WHAT TO DO.
(a) In the paper on insecure indexing, list the segments separated by double colons in its first line.
(b) Decide whether each statement agrees with the paper on insecure indexing, answering yes or no and quoting the words of the paper that settle it. (i) The paper was last modified on February 24th, 2005. (ii) The internal search facility indexes the hidden documents by web crawling. (iii) The paper presents all of its techniques as new.
(c) Please carry the paper on insecure indexing forward from its last sentence.

DOCUMENT SEGMENT.
(begin)

TUCoPS :: Web :: General :: 022805.txt

The insecure indexing vulnerability - attacks against local search engines

               The Insecure Indexing Vulnerability - 
               Attacks Against Local Search Engines 

                            Amit Klein

Document Version: 1.0
Last Modified: February 24th, 2005

This paper describes several techniques (many of them new) for 
exposing file contents using the site search functionality. It is 
assumed that a site contains documents which are not 
visible/accessible to external users. Such documents are typically 
future PR items, or future security advisories, uploaded to the 
website beforehand. However, the site is also searchable via an 
internal search facility, which does have access to those documents, 
and as such, they are indexed by it not via web crawling, but 
rather, via direct access to the files (and therein lies the 
security breach).

(end)

SUPPLIED INFORMATION.
(begin)

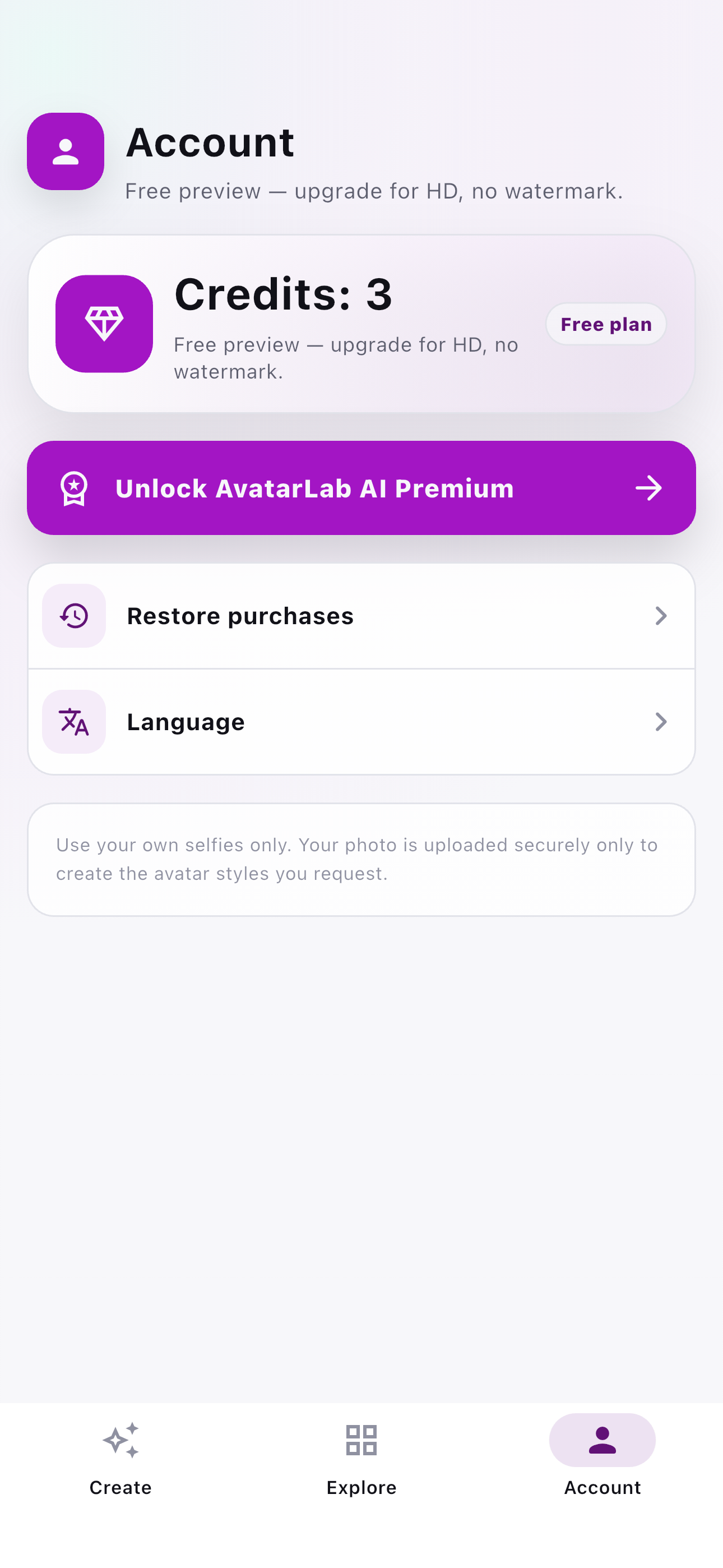Tap the Explore grid icon
The image size is (723, 1568).
(x=362, y=1440)
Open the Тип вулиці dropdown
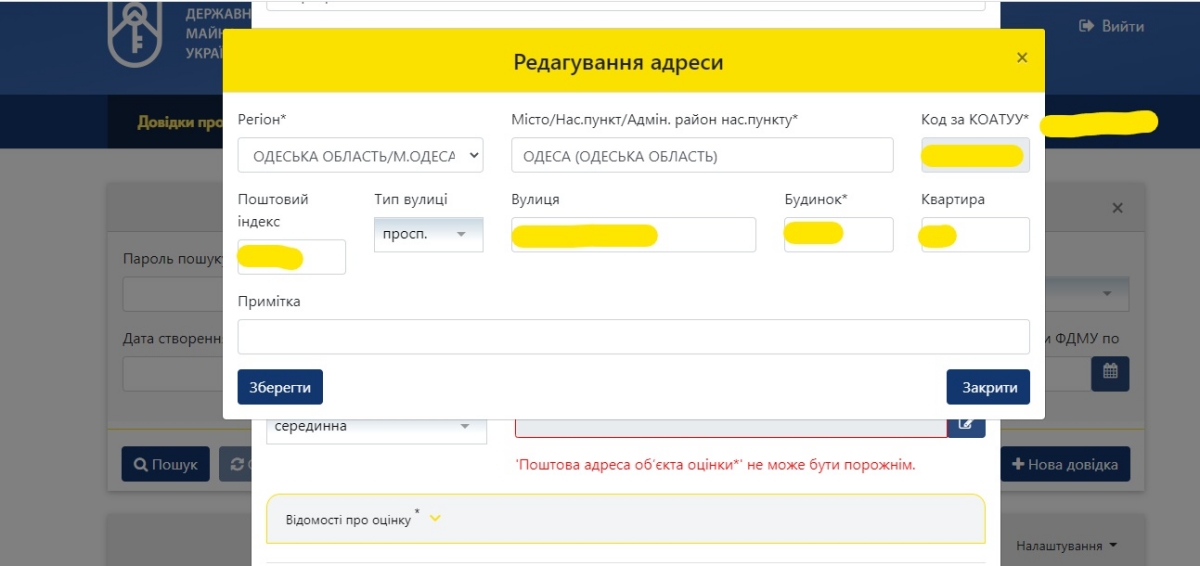1200x566 pixels. pos(428,234)
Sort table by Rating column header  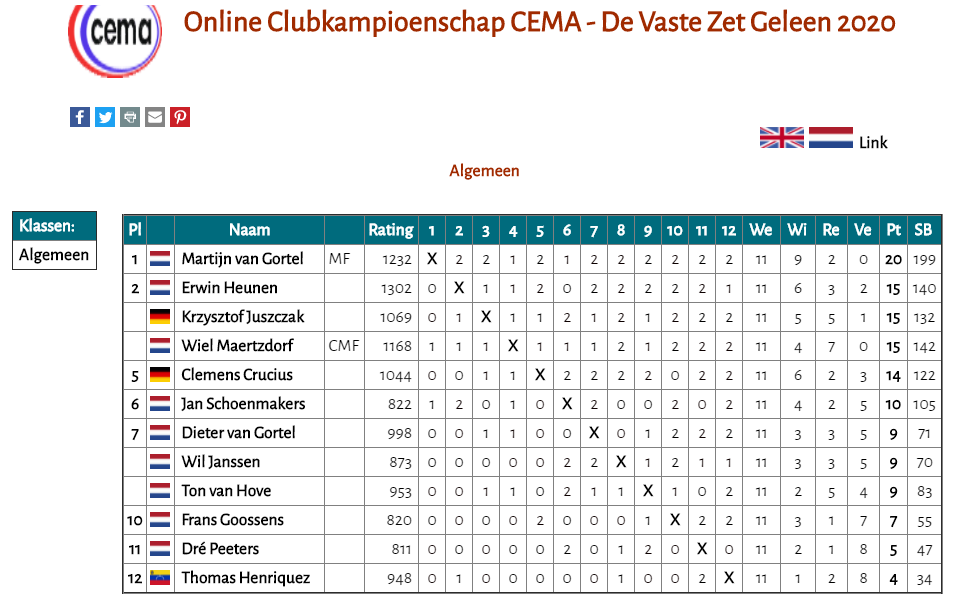(x=391, y=230)
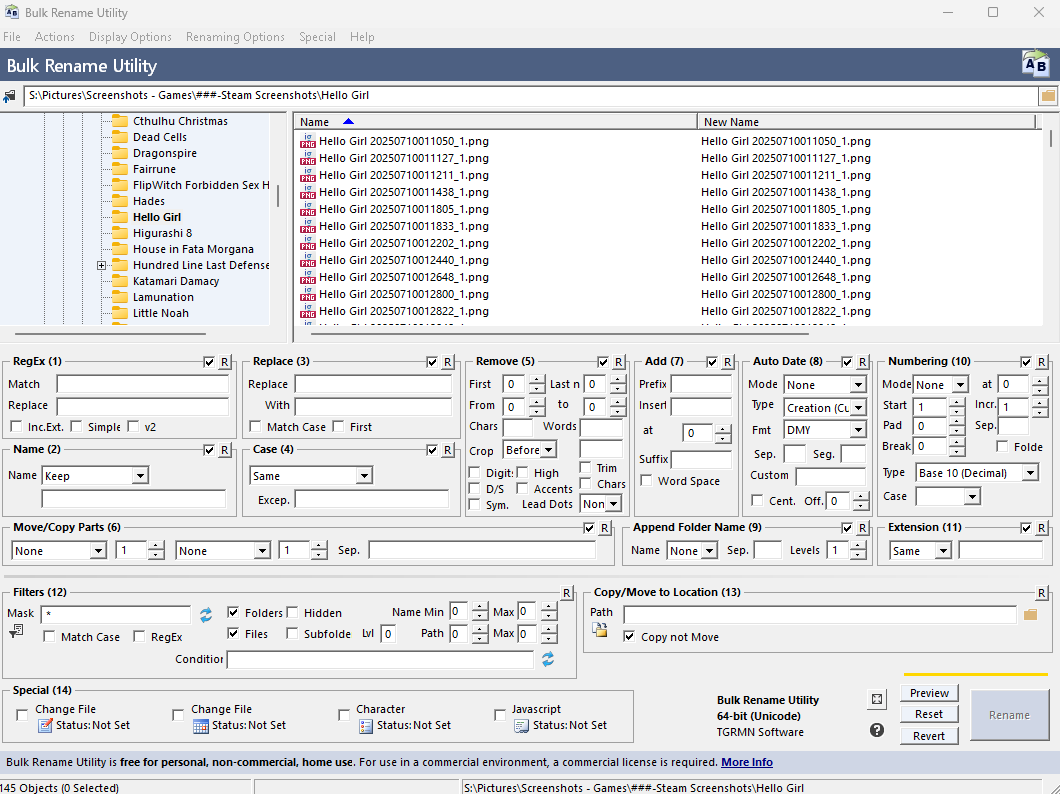Click the expand window icon above the help icon
This screenshot has width=1060, height=794.
click(877, 700)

(end)

RESPONSES BY TASK.
(a) TUCoPS; Web; General; 022805.txt

(b)
(i) Yes: "Last Modified: February 24th, 2005"
(ii) No: "they are indexed by it not via web crawling, but rather, via direct access to the files"
(iii) No: "several techniques (many of them new)"

(c)
Several attack techniques are described, some very simple and quick, 
while other require an enormous amount of traffic; not all attacks 
are relevant to a particular site, as they depend on the richness of
syntax supported by the site's search engine.

The paper concludes with methods to detect insecure indexing 
vulnerability and suggested solutions.

Note that this attack is fundamentally different than exploitation 
of external (remote) search engines ([1], [2], [3], [15]).

Description of the vulnerability and attacks
Let us assume that a site enables searching its contents using an 
internal indexing/search engine. The emphasis here is on internal 
engine, unlike sites that forward the search engine query to 
external search engines (e.g. Google and Yahoo).

Let us further assume that the search engine supports exact match of 
multiple words (e.g. "Hello World"). Preferably it also supports 
conjunction search (e.g. Hello AND World), a proximity operator 
(e.g. Hello NEAR World), and a wildcard operator (at the word level,
or ideally at the character level). 

Let us now define two terms:
An invisible resource (file/page) is a resource (other than the root
document) that is not linked to from within the site, or from 
external sites. That is, an invisible resource is a resource which 
is unlikely to be indexed by external search engines (e.g. Google 
and Yahoo) or likely to be requested by anyone other than an 
attacker, since it by definition does not appear as a normal link.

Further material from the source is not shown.